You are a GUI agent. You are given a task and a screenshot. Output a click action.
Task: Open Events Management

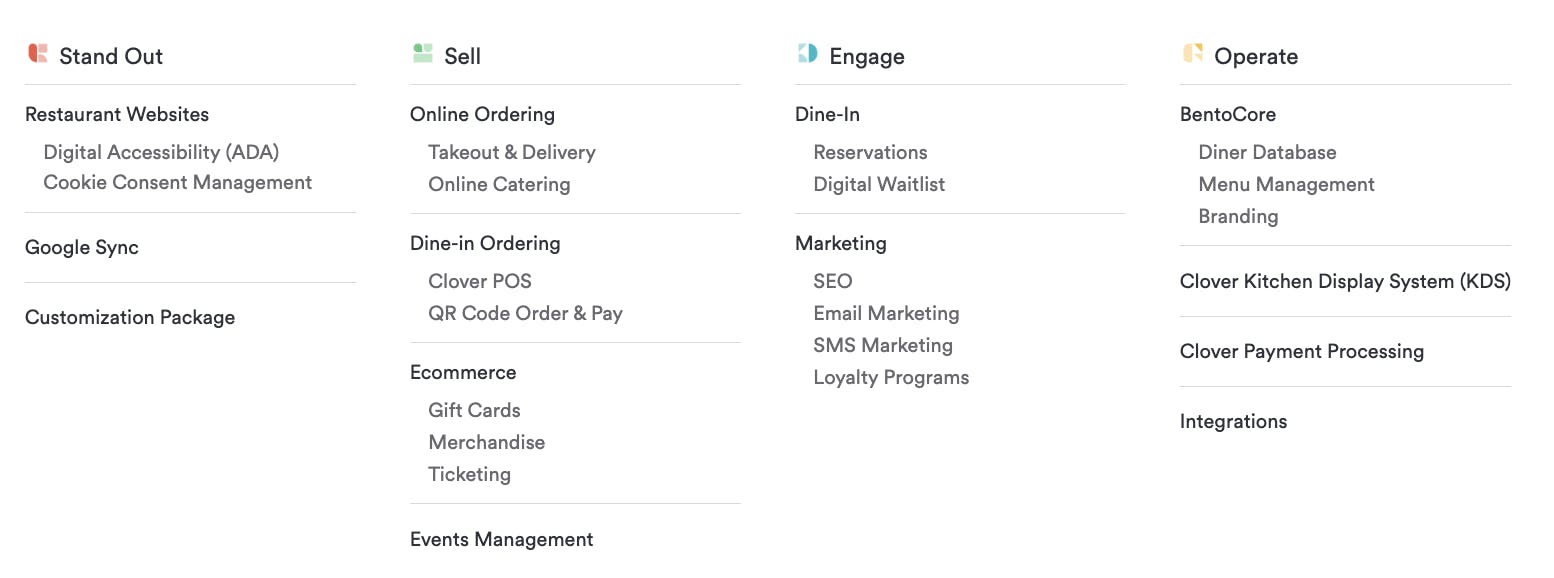[501, 539]
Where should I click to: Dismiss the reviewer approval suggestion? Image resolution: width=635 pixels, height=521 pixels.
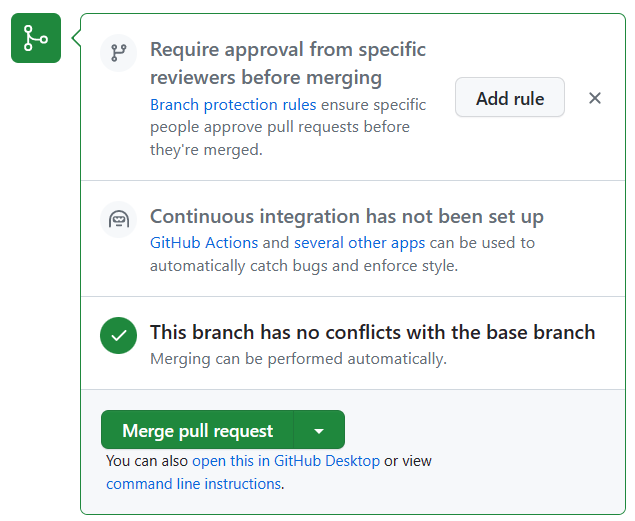[595, 98]
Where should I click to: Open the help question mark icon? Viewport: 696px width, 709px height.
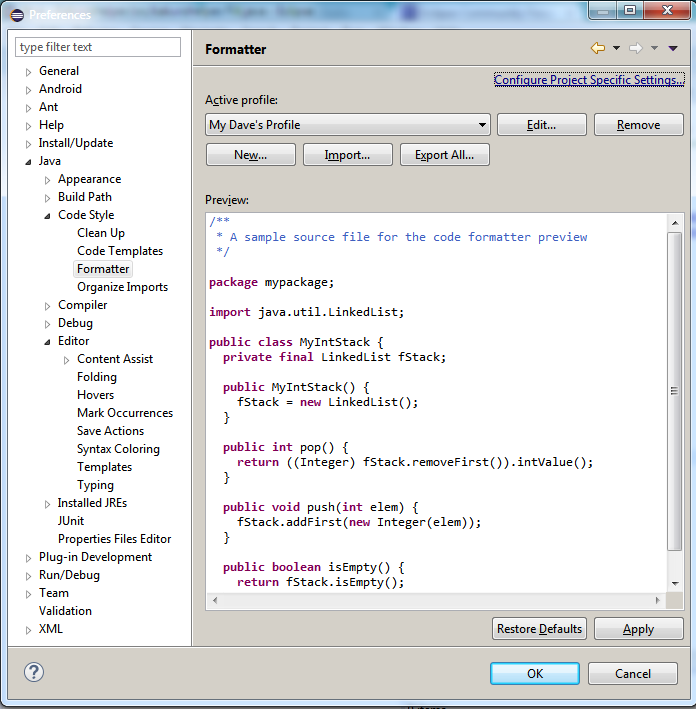click(x=34, y=672)
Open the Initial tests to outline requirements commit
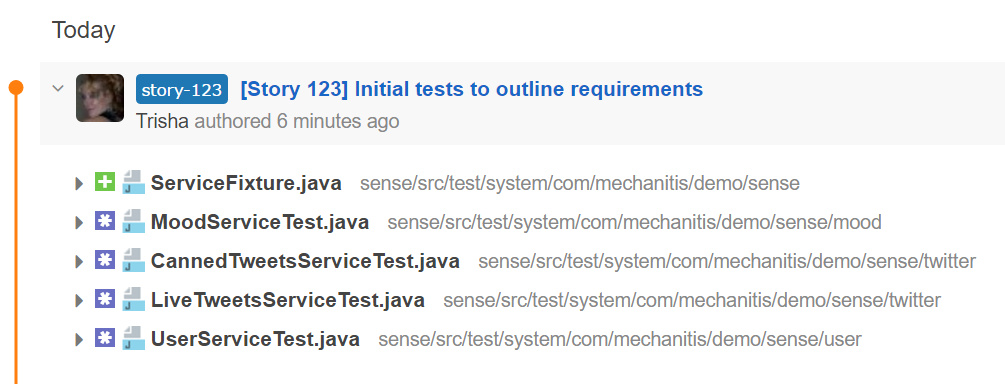Viewport: 1005px width, 384px height. [x=472, y=89]
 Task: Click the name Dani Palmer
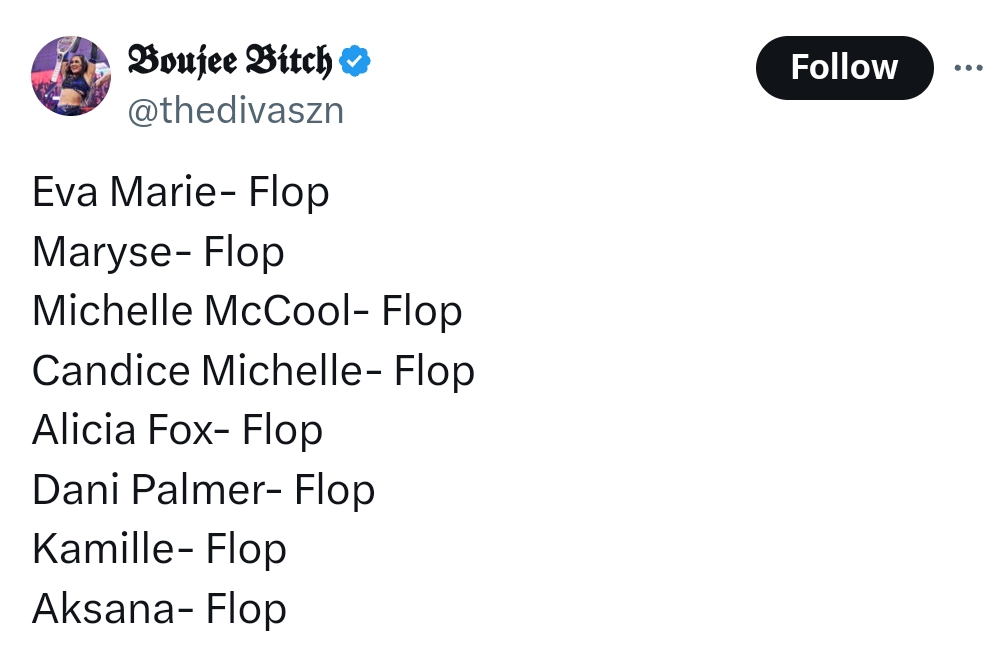coord(149,490)
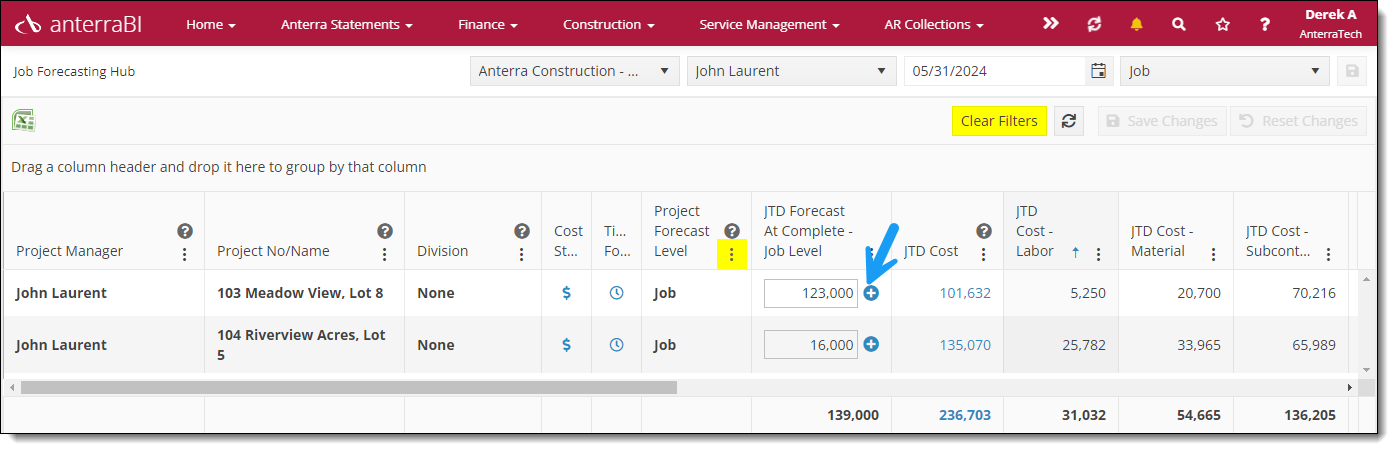Click the Clear Filters button

coord(999,121)
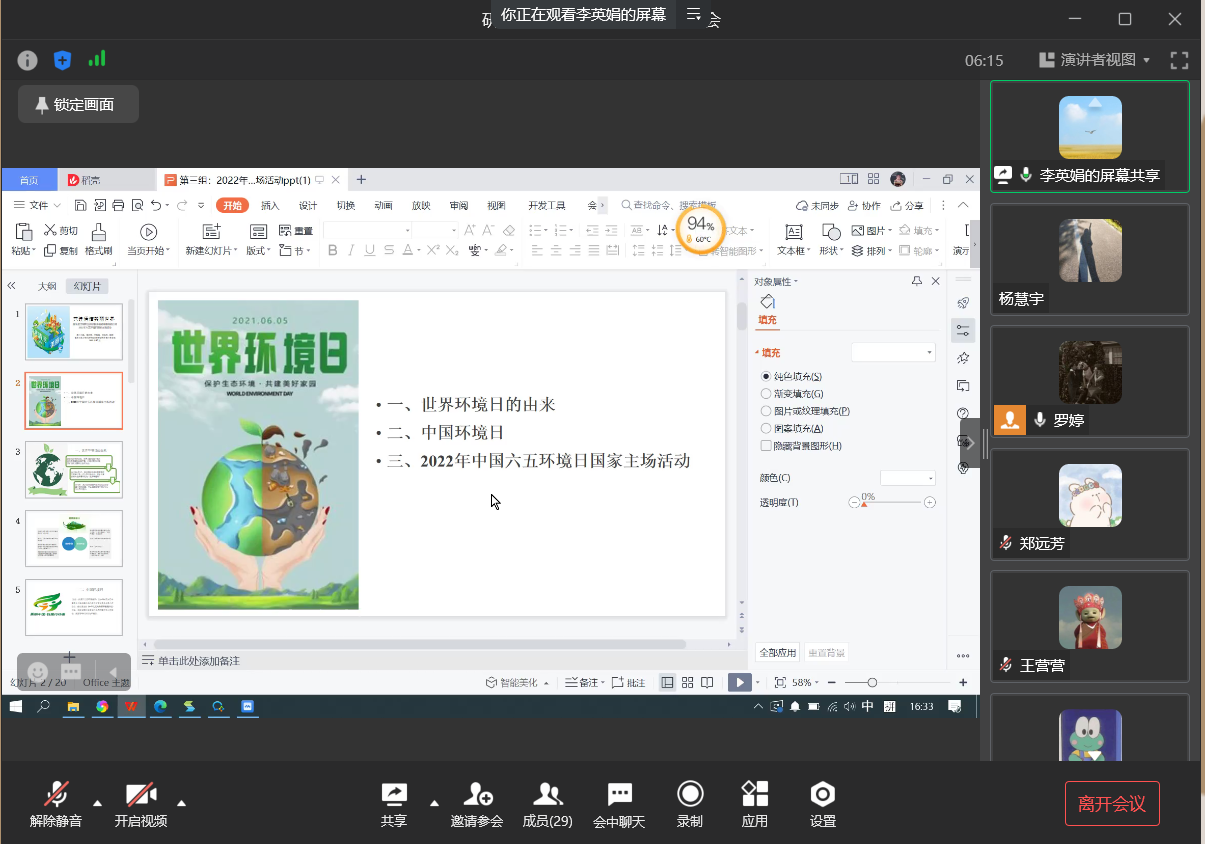Collapse the participant video sidebar arrow
The width and height of the screenshot is (1205, 844).
pos(970,443)
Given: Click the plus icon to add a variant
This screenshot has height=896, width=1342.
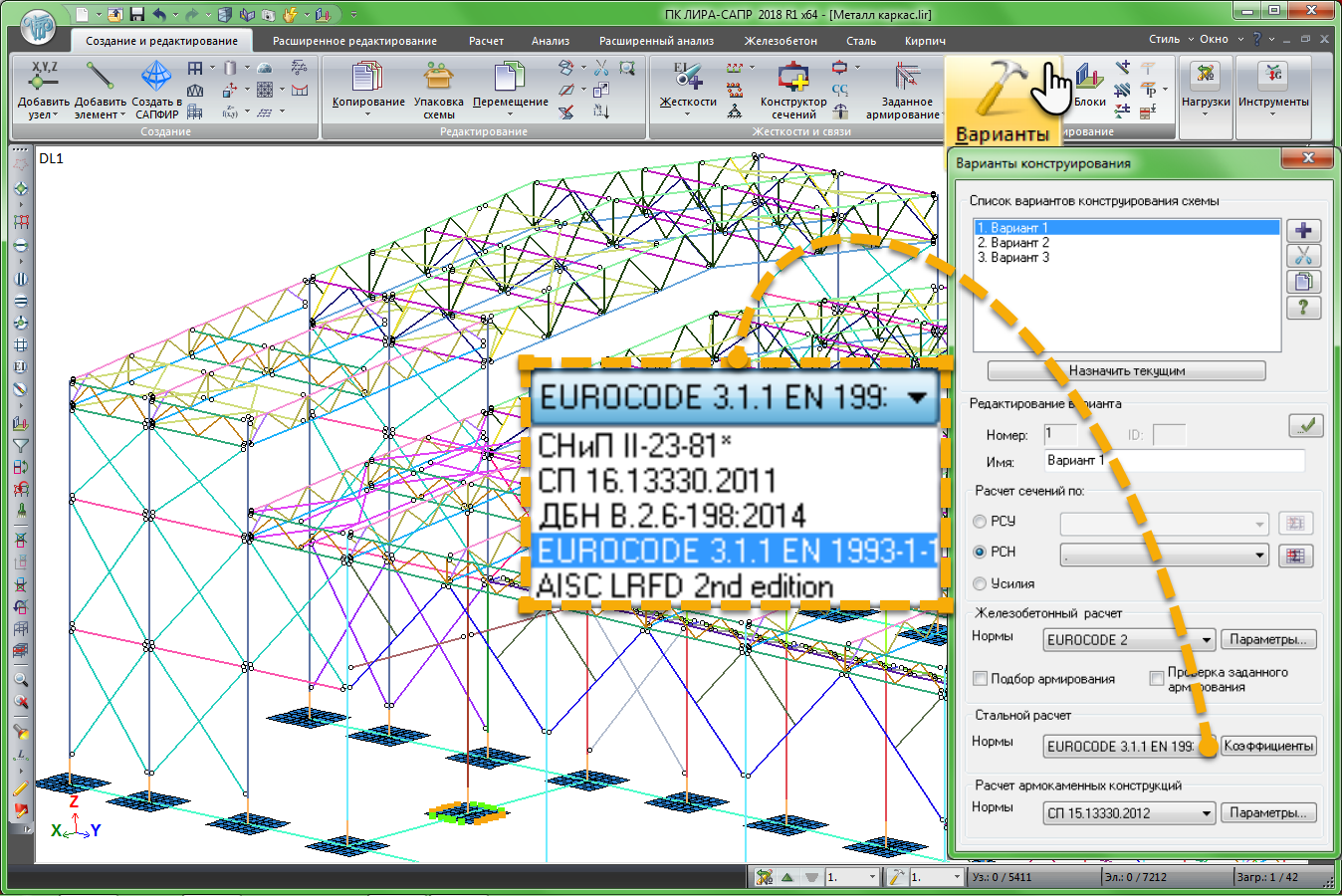Looking at the screenshot, I should pyautogui.click(x=1303, y=230).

--------

▶ **WHAT IS EXPECTED**
Copy the rows word for word, from the line that contains "Where should I click to: Dismiss" up to and including the last row, and leave out the pictures.

▶ **RESULT**
Where should I click to: Dismiss the reviewer approval suggestion? Image resolution: width=635 pixels, height=521 pixels.
[595, 98]
Where should I click to: Open the help question mark icon? Viewport: 696px width, 709px height.
click(x=34, y=672)
Open the Initial tests to outline requirements commit
Viewport: 1005px width, 384px height. [x=472, y=89]
 Task: Click the name Dani Palmer
coord(149,490)
Click the Clear Filters button

coord(999,121)
Collapse the participant video sidebar arrow
The width and height of the screenshot is (1205, 844).
pos(970,443)
Given: Click the plus icon to add a variant
This screenshot has height=896, width=1342.
Looking at the screenshot, I should pyautogui.click(x=1303, y=230).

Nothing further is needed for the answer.